Two things you can do in the next five minutes:
- Open Cloud Recommender in your console and review your active recommendations.
- Set a lifecycle rule on any storage bucket that does not have one yet.
Both take minutes and show up on your very next bill.
When the complexity runs deeper than that, we can bring clarity to your setup.
Book a no-obligation cloud architecture review with our GCP team
Frequently Asked Questions
What is GCP cost optimisation? GCP cost optimisation is the practice of reducing your Google Cloud spend without sacrificing performance or reliability. It combines cost visibility, right-sizing resources, automated storage tiering, and discount programmes like CUDs and SUDs into an ongoing process rather than a one-off cleanup.
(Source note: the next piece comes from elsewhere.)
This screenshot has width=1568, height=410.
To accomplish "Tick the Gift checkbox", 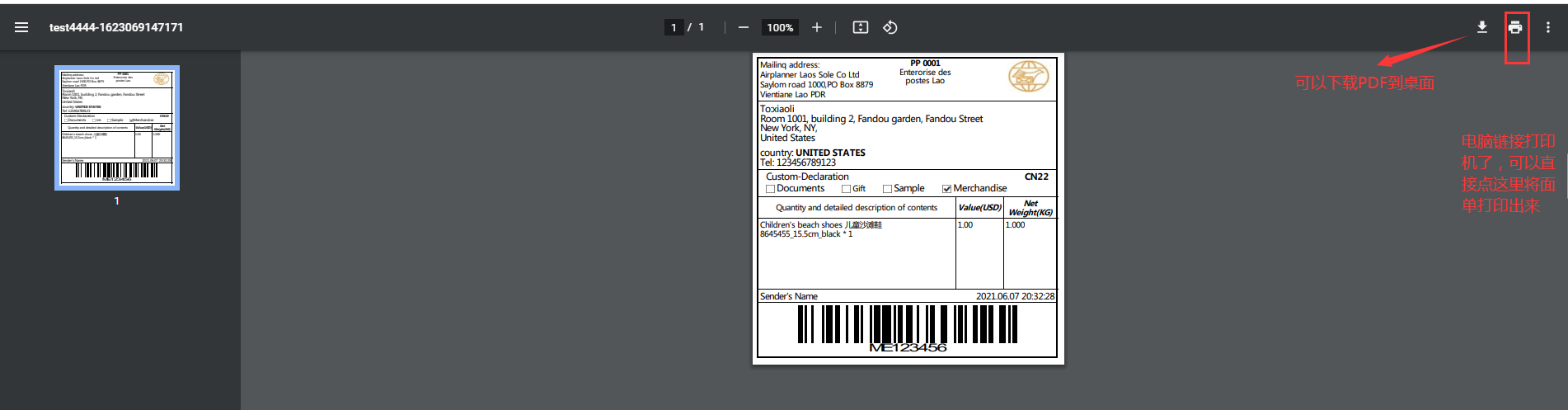I will (x=846, y=189).
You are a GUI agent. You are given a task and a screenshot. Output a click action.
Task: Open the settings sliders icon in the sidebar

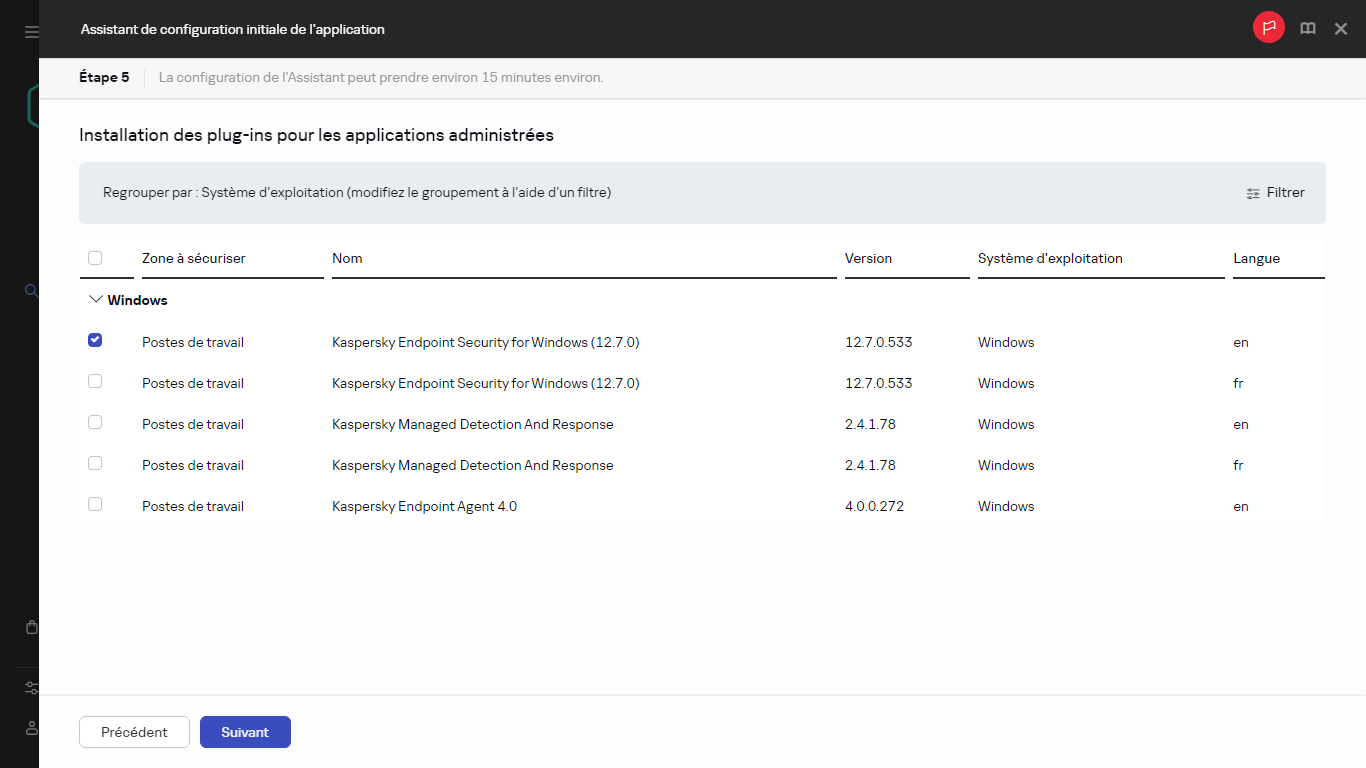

What is the fastest way to cut my Google Cloud bill? The quickest wins usually come from right-sizing oversized Compute Engine instances and using Spot VMs for fault-tolerant workloads, where discounts reach 91%. Start with Cloud Recommender, which flags underused VMs and estimates the saving for each one.
What is the difference between CUDs and SUDs? Committed Use Discounts (CUDs) require a one-year or three-year commitment and suit stable, predictable workloads. Sustained Use Discounts (SUDs) apply automatically once a resource runs for more than 25% of a month. The two do not stack on the same resource.
Are Spot VMs safe to use in production? Spot VMs are safe for fault-tolerant and interruptible workloads such as batch processing, ETL jobs, and machine learning training. Google can reclaim them with 30 seconds' notice, so they are not suitable for workloads that cannot tolerate interruption, like primary production databases.
How do I track which team or project is driving my GCP costs? Export your billing data to BigQuery and apply a consistent labelling strategy across VMs, buckets, and clusters. Labels like environment:production or team:backend let you attribute spend to specific owners and build detailed dashboards in Looker Studio.